▶ TASK TO CARRY OUT
Provide a character-exact reproduction of the lines from the line with "Where should I click to: Select the Одинар" to the end of the entries.

Excerpts from a dataset:
......

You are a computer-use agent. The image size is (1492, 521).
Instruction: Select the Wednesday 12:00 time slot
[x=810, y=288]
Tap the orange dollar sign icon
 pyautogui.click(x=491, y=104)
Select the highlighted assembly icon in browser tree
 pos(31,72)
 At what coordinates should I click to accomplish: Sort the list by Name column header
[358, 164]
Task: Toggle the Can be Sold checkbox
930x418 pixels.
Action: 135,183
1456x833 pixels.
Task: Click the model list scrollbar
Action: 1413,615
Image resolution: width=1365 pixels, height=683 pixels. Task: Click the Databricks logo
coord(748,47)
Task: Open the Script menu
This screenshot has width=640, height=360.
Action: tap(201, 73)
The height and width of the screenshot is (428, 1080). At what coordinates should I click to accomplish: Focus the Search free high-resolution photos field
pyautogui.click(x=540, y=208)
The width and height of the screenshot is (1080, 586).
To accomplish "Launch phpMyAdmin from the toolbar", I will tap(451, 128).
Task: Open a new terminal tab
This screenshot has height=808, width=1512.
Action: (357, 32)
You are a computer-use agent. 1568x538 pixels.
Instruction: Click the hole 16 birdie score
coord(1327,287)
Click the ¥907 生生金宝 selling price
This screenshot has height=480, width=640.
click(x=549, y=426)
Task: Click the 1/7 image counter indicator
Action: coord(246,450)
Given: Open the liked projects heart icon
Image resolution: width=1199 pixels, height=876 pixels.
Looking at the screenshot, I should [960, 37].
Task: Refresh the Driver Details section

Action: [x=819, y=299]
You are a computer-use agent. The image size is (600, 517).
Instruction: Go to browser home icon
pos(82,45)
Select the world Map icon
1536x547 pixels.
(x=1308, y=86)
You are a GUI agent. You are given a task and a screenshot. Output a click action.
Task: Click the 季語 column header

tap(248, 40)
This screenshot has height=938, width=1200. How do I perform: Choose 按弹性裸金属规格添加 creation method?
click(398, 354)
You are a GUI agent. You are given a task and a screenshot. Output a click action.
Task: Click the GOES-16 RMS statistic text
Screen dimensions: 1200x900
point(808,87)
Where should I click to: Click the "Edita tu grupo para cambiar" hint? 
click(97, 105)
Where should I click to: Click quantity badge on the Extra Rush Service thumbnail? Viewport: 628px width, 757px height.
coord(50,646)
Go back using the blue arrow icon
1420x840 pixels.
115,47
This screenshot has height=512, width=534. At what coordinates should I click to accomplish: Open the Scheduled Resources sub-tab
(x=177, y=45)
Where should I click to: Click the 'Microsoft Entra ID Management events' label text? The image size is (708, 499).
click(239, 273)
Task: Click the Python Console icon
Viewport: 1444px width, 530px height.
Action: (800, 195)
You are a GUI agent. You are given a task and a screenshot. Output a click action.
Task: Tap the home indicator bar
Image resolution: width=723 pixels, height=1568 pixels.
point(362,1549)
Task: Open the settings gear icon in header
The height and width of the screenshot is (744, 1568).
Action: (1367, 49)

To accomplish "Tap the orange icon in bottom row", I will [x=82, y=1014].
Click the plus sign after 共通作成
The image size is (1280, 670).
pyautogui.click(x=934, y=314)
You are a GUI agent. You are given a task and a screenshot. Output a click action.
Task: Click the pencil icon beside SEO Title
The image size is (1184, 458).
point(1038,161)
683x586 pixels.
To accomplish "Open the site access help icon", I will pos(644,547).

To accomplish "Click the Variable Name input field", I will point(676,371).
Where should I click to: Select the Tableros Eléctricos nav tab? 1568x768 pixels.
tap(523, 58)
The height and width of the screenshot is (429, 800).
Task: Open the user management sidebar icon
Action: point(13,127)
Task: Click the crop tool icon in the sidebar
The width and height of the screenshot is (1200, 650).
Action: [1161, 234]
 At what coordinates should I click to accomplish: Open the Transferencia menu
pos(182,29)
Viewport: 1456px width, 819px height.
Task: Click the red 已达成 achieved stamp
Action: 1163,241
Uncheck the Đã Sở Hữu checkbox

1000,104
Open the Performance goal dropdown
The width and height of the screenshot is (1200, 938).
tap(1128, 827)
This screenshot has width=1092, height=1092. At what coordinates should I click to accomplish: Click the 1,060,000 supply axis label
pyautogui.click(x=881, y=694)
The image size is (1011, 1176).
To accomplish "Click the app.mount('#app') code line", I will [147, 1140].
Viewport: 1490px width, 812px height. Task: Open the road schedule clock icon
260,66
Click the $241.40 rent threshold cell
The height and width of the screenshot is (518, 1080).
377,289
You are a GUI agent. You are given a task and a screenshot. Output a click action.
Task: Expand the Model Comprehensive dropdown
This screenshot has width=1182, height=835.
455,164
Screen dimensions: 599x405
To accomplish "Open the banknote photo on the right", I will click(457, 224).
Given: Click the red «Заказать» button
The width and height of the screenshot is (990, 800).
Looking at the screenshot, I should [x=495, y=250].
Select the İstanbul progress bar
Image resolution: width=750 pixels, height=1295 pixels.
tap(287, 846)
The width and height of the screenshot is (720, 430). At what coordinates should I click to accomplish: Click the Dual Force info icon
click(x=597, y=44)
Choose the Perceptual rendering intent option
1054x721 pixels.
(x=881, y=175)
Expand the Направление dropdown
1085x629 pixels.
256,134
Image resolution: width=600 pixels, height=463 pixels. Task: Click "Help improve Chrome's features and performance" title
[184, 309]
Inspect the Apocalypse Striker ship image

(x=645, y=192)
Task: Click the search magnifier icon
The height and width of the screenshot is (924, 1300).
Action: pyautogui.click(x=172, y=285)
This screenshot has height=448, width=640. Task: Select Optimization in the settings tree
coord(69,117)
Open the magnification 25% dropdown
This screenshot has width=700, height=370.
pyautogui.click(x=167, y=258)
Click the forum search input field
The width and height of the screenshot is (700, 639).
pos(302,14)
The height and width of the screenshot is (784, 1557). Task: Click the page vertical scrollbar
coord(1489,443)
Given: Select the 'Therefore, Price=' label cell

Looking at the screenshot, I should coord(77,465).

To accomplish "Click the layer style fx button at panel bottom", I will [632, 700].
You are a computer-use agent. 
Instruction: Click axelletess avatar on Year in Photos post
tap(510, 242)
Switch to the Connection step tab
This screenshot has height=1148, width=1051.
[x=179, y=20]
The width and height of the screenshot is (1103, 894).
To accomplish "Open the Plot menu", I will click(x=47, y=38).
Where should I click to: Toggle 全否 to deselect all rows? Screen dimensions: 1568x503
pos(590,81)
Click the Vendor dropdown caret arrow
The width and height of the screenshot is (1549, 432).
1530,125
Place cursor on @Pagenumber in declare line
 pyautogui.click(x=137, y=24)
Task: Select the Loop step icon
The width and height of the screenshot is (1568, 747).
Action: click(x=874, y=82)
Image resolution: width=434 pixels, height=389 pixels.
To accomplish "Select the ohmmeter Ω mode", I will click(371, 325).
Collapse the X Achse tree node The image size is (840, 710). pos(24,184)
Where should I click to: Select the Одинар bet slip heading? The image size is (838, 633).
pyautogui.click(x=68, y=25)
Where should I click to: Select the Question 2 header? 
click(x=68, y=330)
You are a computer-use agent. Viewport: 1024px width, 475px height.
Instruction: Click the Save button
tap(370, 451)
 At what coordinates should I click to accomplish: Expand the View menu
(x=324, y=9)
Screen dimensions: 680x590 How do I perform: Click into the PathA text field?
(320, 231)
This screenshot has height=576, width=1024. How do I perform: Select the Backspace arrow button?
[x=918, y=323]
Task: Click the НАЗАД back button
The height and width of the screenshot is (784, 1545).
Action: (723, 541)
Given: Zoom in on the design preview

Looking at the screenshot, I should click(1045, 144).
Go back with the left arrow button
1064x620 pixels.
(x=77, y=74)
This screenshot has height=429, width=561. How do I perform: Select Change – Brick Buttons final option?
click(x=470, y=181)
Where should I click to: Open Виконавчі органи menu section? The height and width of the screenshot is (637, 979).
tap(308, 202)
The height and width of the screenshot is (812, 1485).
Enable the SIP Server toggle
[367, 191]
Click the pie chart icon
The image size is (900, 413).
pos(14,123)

......

▶ RESULT FOR THIS EXERCISE
Where should I click to: Select the Одинар bet slip heading? The image size is (838, 633).
pyautogui.click(x=68, y=25)
Where should I click to: Select the Question 2 header? 
click(x=68, y=330)
You are a computer-use agent. Viewport: 1024px width, 475px height.
Instruction: Click the Save button
tap(370, 451)
 At what coordinates should I click to accomplish: Expand the View menu
(x=324, y=9)
Screen dimensions: 680x590 How do I perform: Click into the PathA text field?
(320, 231)
This screenshot has height=576, width=1024. How do I perform: Select the Backspace arrow button?
[x=918, y=323]
Task: Click the НАЗАД back button
The height and width of the screenshot is (784, 1545).
Action: (723, 541)
Given: Zoom in on the design preview

Looking at the screenshot, I should click(1045, 144).
Go back with the left arrow button
1064x620 pixels.
(x=77, y=74)
This screenshot has height=429, width=561. How do I perform: Select Change – Brick Buttons final option?
click(x=470, y=181)
Where should I click to: Open Виконавчі органи menu section? The height and width of the screenshot is (637, 979).
tap(308, 202)
The height and width of the screenshot is (812, 1485).
Enable the SIP Server toggle
[367, 191]
Click the pie chart icon
The image size is (900, 413).
pos(14,123)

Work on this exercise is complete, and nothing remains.